Would they both be fed from the load side of the 400amp disconnect?


----------



## Cletis (Aug 20, 2010)

Spartan98 said:


> Would they both be fed from the load side of the 400amp disconnect?


Yeah, then interlock busses


----------



## Spartan98 (Nov 25, 2012)

The ganged meter sockets interlock... Do you recommend a certain one?


----------



## Cletis (Aug 20, 2010)

Spartan98 said:


> The ganged meter sockets interlock... Do you recommend a certain one?


Yes, siemans has good one. I postedlink other day on this??


----------



## Spartan98 (Nov 25, 2012)

Cletis said:


> Yes, siemans has good one. I postedlink other day on this??

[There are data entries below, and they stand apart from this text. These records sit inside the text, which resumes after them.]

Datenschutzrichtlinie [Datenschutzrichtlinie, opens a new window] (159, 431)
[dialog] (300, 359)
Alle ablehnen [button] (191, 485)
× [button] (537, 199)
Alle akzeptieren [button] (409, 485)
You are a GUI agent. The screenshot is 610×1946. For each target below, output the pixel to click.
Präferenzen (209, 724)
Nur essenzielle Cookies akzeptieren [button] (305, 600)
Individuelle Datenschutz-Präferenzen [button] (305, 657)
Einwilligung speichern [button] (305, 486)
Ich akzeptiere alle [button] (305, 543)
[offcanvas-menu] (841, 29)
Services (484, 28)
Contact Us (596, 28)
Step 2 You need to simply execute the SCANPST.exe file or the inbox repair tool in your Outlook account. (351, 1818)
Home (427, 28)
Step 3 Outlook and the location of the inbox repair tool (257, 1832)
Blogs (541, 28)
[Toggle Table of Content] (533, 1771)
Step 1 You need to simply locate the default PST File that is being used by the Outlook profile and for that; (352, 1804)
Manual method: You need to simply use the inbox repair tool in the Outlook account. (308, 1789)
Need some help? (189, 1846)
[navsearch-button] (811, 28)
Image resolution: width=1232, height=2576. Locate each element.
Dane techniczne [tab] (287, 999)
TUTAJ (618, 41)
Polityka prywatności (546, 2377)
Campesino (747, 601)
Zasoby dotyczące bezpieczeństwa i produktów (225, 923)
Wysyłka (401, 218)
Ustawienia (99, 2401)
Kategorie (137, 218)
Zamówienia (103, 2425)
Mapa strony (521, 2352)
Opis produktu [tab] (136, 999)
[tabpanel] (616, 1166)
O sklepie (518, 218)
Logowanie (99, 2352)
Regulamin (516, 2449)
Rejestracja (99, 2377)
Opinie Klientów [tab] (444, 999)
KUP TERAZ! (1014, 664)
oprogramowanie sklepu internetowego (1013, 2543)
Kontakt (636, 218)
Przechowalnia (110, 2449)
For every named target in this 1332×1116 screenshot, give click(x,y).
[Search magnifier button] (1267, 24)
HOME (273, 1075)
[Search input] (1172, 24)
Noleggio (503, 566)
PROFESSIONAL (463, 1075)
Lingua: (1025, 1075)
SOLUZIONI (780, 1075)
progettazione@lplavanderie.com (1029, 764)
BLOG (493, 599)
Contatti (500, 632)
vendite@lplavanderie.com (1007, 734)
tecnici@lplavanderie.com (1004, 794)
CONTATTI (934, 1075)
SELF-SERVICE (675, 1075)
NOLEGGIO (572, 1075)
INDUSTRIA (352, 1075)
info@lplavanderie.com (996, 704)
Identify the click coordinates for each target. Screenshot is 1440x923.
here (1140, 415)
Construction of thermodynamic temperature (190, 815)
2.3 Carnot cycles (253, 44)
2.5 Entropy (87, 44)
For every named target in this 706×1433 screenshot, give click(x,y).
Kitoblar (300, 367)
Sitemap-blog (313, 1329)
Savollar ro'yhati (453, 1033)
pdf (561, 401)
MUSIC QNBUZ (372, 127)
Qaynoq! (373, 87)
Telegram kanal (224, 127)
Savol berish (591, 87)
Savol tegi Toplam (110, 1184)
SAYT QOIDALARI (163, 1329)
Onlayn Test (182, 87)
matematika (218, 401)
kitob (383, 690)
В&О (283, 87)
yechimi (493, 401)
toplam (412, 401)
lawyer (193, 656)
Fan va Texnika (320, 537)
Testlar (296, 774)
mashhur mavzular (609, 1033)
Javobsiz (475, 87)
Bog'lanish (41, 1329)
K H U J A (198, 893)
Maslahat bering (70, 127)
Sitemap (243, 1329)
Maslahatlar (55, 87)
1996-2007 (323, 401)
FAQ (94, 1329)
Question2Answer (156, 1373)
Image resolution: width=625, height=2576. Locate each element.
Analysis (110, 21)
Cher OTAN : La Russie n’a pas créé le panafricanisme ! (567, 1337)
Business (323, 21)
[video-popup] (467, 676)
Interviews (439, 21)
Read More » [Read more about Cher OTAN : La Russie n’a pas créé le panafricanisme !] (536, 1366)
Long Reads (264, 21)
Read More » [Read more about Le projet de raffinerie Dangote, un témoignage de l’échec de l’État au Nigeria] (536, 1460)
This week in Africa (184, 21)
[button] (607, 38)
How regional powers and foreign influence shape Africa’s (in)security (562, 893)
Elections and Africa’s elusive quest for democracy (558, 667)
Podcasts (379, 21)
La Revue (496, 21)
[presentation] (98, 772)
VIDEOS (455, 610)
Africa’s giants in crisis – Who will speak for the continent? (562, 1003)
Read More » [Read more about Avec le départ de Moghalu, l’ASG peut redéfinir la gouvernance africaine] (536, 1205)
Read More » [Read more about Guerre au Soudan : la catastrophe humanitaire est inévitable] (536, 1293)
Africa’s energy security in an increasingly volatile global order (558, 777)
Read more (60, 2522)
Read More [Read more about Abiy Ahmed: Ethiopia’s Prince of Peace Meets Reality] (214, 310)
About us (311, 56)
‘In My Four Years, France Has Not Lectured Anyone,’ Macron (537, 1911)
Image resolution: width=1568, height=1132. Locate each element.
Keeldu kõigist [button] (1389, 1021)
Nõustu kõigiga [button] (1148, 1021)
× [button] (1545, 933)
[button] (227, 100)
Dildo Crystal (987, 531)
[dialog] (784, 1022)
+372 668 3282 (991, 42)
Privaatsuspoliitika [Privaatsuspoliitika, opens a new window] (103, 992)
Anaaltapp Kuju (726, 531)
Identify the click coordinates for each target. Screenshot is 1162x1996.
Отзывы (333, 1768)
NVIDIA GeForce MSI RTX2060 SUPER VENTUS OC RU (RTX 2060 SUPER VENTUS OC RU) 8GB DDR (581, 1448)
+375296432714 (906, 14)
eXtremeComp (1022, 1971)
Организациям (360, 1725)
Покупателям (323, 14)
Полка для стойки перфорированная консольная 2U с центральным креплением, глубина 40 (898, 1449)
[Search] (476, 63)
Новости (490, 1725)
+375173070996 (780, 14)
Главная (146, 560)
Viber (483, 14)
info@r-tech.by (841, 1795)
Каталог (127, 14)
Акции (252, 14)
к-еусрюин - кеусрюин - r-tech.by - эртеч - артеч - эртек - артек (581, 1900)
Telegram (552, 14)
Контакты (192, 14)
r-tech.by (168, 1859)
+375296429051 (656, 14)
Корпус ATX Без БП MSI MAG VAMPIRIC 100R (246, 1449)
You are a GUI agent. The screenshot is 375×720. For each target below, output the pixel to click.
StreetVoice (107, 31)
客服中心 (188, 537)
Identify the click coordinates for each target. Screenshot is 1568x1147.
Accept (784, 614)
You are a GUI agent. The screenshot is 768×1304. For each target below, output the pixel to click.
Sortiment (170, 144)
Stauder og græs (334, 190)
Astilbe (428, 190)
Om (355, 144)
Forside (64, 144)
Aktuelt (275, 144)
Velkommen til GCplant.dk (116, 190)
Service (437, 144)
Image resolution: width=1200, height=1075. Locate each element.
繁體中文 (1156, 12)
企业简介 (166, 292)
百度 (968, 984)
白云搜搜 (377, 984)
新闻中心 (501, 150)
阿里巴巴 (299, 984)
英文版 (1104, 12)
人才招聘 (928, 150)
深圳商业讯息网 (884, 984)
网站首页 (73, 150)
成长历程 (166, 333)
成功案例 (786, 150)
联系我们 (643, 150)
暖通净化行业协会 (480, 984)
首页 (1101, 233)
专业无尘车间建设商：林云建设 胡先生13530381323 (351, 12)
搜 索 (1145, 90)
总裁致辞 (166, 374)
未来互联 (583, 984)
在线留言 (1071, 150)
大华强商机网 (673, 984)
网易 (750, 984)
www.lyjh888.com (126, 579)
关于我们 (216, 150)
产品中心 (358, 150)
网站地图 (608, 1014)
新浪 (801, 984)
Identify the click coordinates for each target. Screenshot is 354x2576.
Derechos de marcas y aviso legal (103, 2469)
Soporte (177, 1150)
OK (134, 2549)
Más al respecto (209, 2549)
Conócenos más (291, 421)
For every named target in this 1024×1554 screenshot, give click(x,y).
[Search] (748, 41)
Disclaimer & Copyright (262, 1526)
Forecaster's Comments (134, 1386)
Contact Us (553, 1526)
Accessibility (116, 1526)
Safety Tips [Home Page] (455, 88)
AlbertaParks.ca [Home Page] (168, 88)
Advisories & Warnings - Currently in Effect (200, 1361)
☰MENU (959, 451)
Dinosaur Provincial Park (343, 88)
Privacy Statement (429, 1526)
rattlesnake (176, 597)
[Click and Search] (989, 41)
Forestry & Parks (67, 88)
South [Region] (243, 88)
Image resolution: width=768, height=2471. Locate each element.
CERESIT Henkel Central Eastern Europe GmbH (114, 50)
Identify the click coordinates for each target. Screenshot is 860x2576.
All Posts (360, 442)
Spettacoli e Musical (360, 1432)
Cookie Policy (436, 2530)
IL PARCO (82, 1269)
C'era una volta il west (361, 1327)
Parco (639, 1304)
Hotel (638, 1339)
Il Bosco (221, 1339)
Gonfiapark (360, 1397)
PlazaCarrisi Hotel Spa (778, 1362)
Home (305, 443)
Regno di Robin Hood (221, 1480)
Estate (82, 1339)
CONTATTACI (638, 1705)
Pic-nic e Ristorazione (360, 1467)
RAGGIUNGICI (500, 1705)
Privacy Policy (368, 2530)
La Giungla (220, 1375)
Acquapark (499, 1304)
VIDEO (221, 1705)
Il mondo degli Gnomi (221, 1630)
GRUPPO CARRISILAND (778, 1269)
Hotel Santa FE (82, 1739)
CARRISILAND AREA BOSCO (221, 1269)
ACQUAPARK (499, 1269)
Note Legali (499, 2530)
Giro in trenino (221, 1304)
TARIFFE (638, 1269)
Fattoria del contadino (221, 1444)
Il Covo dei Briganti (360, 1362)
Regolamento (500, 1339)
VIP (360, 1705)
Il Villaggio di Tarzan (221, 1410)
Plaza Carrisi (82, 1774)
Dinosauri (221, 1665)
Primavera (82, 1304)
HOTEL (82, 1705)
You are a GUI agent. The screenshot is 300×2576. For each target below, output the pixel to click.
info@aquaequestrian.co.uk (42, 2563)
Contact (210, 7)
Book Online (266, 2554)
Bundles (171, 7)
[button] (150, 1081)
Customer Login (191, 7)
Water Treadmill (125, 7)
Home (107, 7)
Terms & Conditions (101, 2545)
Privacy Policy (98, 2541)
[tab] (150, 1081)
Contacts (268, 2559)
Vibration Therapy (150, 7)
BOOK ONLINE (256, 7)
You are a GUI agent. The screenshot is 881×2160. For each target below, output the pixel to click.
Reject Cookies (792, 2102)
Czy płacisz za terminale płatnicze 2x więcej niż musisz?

Yeah i saw it thanks I just didn't see anything about interlocking of the buses..


----------



## TOOL_5150 (Aug 27, 2007)

theres meter stacks that you can just gang on... just bolt the busses together and youre done.


----------



## Spartan98 (Nov 25, 2012)

TOOL_5150 said:


> theres meter stacks that you can just gang on... just bolt the busses together and youre done.


They all accommodate adding on additional meters


----------



## TOOL_5150 (Aug 27, 2007)

Spartan98 said:


> They all accommodate adding on additional meters


not all, a 2 gang meter pack is just that... two.


----------



## Spartan98 (Nov 25, 2012)

TOOL_5150 said:


> not all, a 2 gang meter pack is just that... two.


So if I have to do 7 I would go with a 4 and a three?


----------



## TOOL_5150 (Aug 27, 2007)

Spartan98 said:


> So if I have to do 7 I would go with a 4 and a three?


id use a square d EZ Meter-Pak with a bank of 4 and a bank of 3.


----------